Un acquirente si presentò presto: un uomo appena divorziato, in cerca di una sistemazione. Fu cortese, discreto, persino evitò di scatenare il dramma preferito di Gabriella. Impresa notevole.

Ma poi, sua madre riversò tutto su di lei. Appena l’uomo uscì, i messaggi vocali iniziarono a piovere.

“Geni… non stai vendendo una casa. Stai vendendo la famiglia.”

Ginevra ascoltò senza rispondere. E a un certo punto, davvero si sentì una traditrice. Era giusto? Vivere con vicini scomodi non era facile. Ma dove andare? Pagare affitti per sempre, pur avendo un patrimonio immobiliare?

Chiamò suo padre. Si sentivano raramente. Lui era lontano, con una nuova famiglia, ma nei momenti duri, lei cercava la sua voce razionale.

“Ciao, papà. Ricordi quell’appartamento che mettesti a nome mio e della mamma?”
“Certo. Cosa succede?”
“Lei vuole che Vittorio abbia una parte. Dice che ‘vive qui da dieci anni’.”

Silenzio.

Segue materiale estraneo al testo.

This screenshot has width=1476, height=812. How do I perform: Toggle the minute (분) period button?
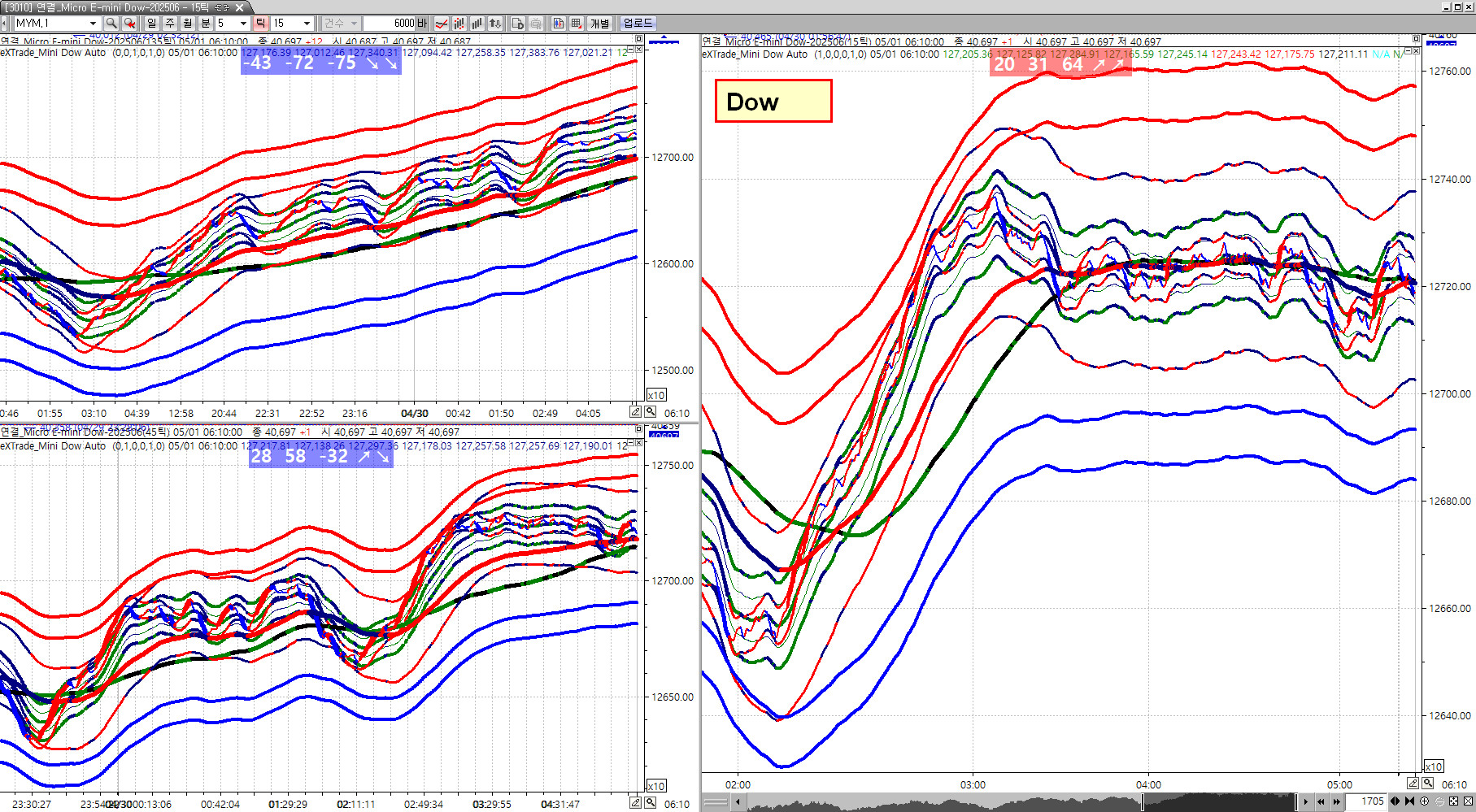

Poi un sospiro stanco.

“Ascolta, non ho discusso con tua madre per caso. Non pagai gli alimenti, ma pensavo di darti un vantaggio per la vita adulta. A te, non a lei. L’appartamento doveva essere tuo, un giorno. Il resto? Responsabilità sua.”

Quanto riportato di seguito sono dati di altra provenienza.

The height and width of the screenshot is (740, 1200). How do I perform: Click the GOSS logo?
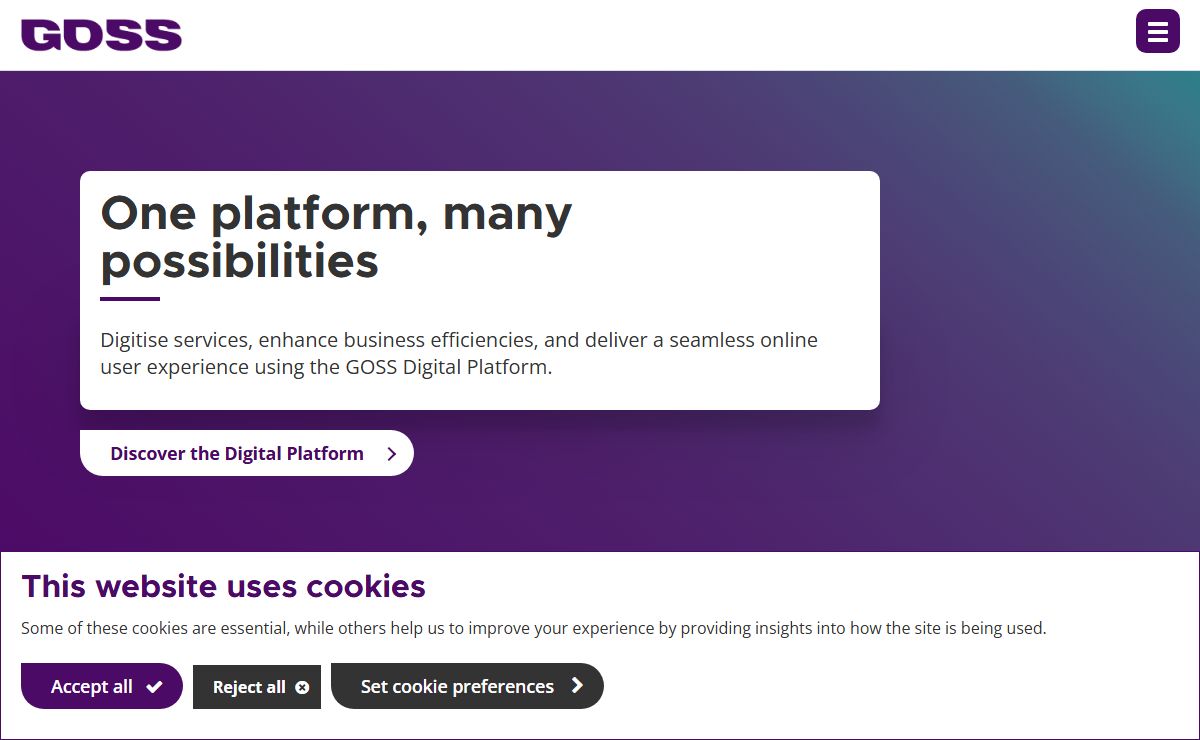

Per Ginevra fu una rivelazione. Credeva che la metà fosse sempre stata sua. “Poco importa ora,” pensò. Meglio sistemare le cose.

“Quindi pensi che abbia ragione?” chiese cauta.
“Penso che sei adulta. Agisci, ma non per dispetto. Con la testa.”

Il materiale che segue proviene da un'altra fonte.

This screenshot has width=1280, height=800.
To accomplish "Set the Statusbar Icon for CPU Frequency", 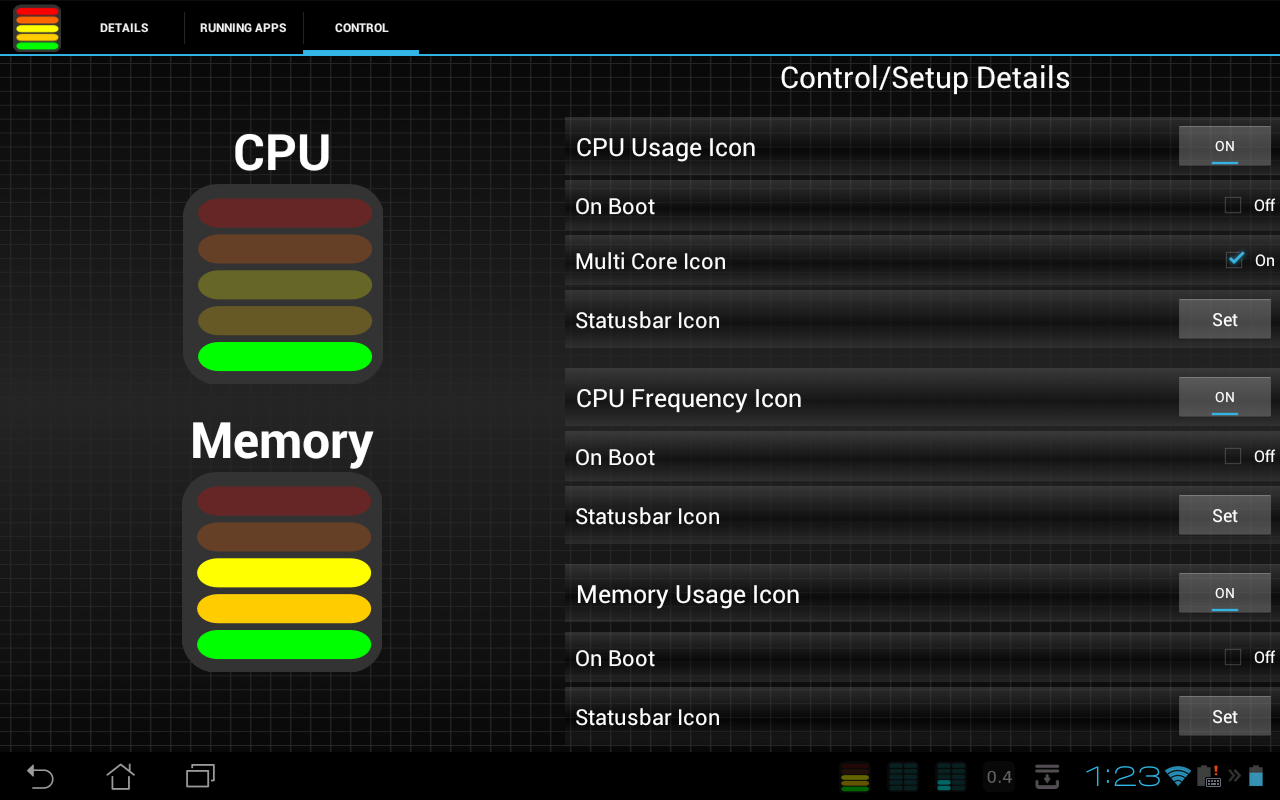I will click(1224, 515).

Quella chiamata la sollevò. Ma poi riaffiorò un altro ricordo fastidioso.

Studiava ancora. Gabriella e Vittorio dissero che “mantenere una scroccona” era impossibile, così trovò un lavoretto. Distribuiva volantini per pochi euro, ma bastavano per il necessario.

Una volta, comprò qualcosa di buono: yogurt, formaggio, un pezzetto di salame. Li mise nel frigo, nel suo spazio.

Al mattino, c’era solo uno yogurt e la coda del salame. Vittorio era in cucina, mangiava patate fritte e beveva latte dalla bottiglia.

“Hai preso la mia roba?” chiese piano.
“E subito tua? Qui tutto è condiviso, siamo famiglia. Quando avrai figli, capirai. Finché vivi coi genitori, devi dividere e ringraziare.”

Da allora, smise di comprare cibo extra. Ma non finì lì. Gabriella chiedeva soldi per “spese di casa”.

“Ho finito il detersivo. Dobbiamo comprarlo, mettiamoci mezzo per uno.”

Ma Ginevra sapeva che ce n’era ancora. Ne aveva comprato un sacco in offerta. Stava lì, intatto, in bagno.

Ogni mese, i suoi risparmi sparivano nei bisogni di un uomo che non lavorava da mesi, ma aveva sempre il piatto pieno. E sempre un’opinione su come lei doveva vivere.

Ora era diverso. Firmò i documenti, ringraziò l’agente e uscì con un vuoto nuovo dentroE quella sera, mentre chiudeva la porta della sua nuova casa, Ginevra sorrise per la prima volta in anni, sapendo che finalmente il silenzio era solo suo.